PASSAGE SHOWN |
>> Start

Since such comparisons apply to types other than int, it would make sense to define gt_n( ) as a class template. It turns out you don’t have to do it yourself, though the standard library has already done it for you. The following descriptions of function objects should not only make that topic clear, but also give you a better understanding of how the generic algorithms work.
Classification of function objects
The standard C++ library classifies function objects based on the number of arguments that their operator( ) takes and the kind of value it returns. This classification is organized according to whether a function object’s operator( ) takes zero, one, or two arguments, as the following definitions illustrate.
Generator: A type of function object that takes no arguments and returns a value of an arbitrary type. A random number generator is an example of a generator. The standard library provides one generator, the function rand( ) declared in <cstdlib>, and has some algorithms, such as generate_n( ), which apply generators to a sequence.
- Unary Function: A type of function object that takes a single argument of any type and returns a value that may be of a different type (which may be void).
- Binary Function: A type of function object that takes two arguments of any two (possibly distinct) types and returns a value of any type (including void).
- Unary Predicate: A Unary Function that returns a bool.
- Binary Predicate: A Binary Function that returns a bool.

>> End

DATA PROVIDED |
>> Start

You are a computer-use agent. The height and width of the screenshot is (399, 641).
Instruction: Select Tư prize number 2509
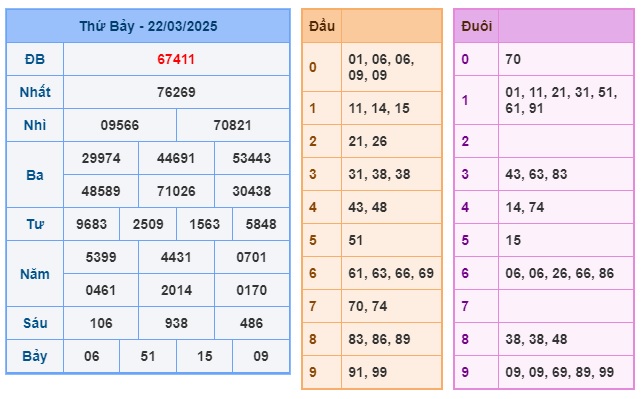(148, 224)
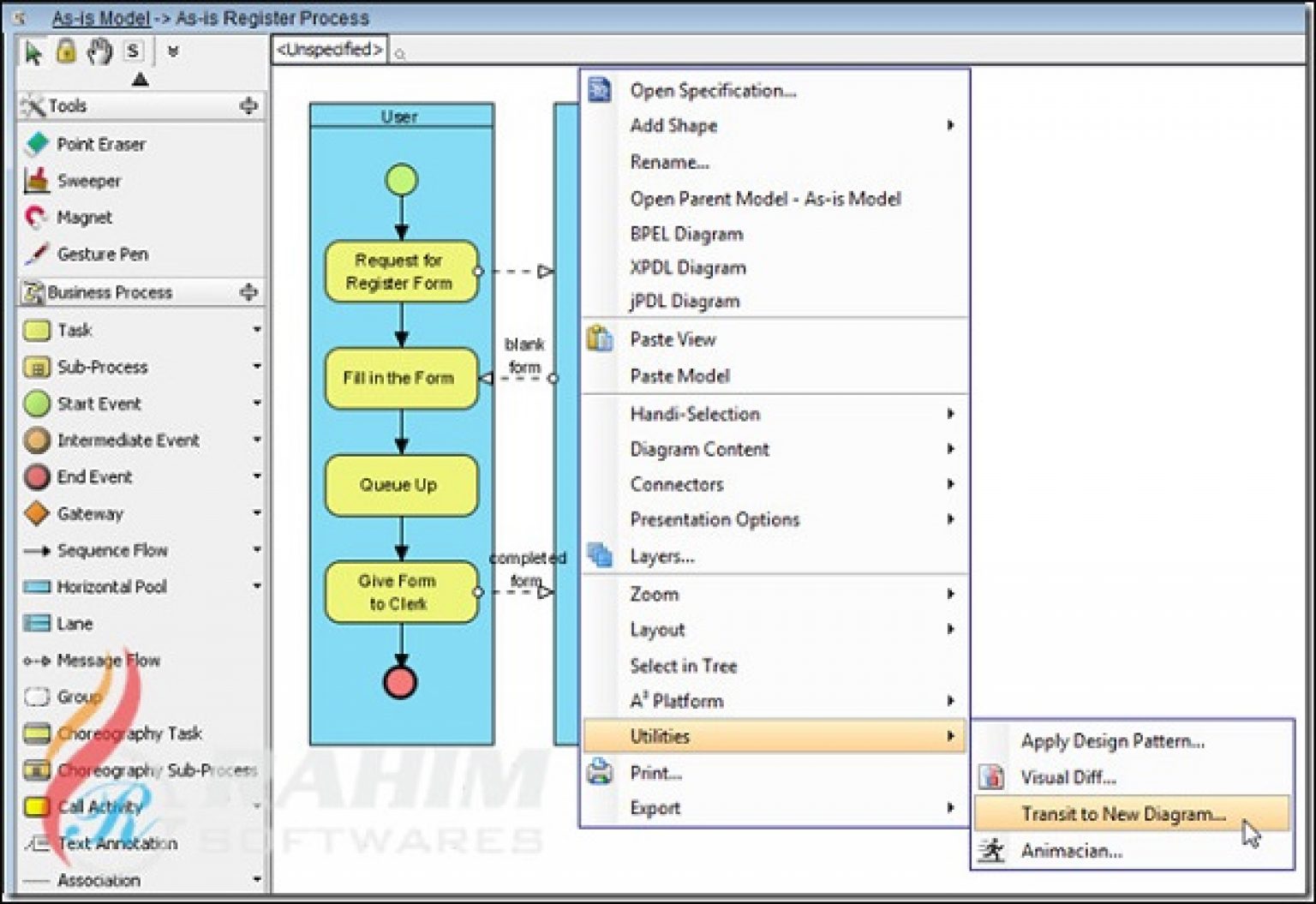Click the search field beside <Unspecified>
Screen dimensions: 1316x904
tap(399, 51)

>> End

TASK SET |
• a. Which categories of function object does the passage on function objects define?
• b. Does each statement agree with the passage on function objects? Answer yes or no for each, and quote the deciding words. (i) The standard library supplies a single generator, rand( ), declared in <cstdlib>. (ii) A Unary Function must return a value of the same type as its argument. (iii) A Binary Predicate is a Binary Function that returns an int.
• c. Write out the part of the passage on function objects that begins at the words "Classification of function" and stops after "may be void).".

ANSWERS TO THE EXERCISES |
• a. Generator, Unary Function, Binary Function, Unary Predicate, Binary Predicate

• b.
(i) Yes: "The standard library provides one generator, the function rand( ) declared in <cstdlib>"
(ii) No: "returns a value that may be of a different type (which may be void)"
(iii) No: "A Binary Function that returns a bool."

• c.
Classification of function objects
The standard C++ library classifies function objects based on the number of arguments that their operator( ) takes and the kind of value it returns. This classification is organized according to whether a function object’s operator( ) takes zero, one, or two arguments, as the following definitions illustrate.
Generator: A type of function object that takes no arguments and returns a value of an arbitrary type. A random number generator is an example of a generator. The standard library provides one generator, the function rand( ) declared in <cstdlib>, and has some algorithms, such as generate_n( ), which apply generators to a sequence.
- Unary Function: A type of function object that takes a single argument of any type and returns a value that may be of a different type (which may be void).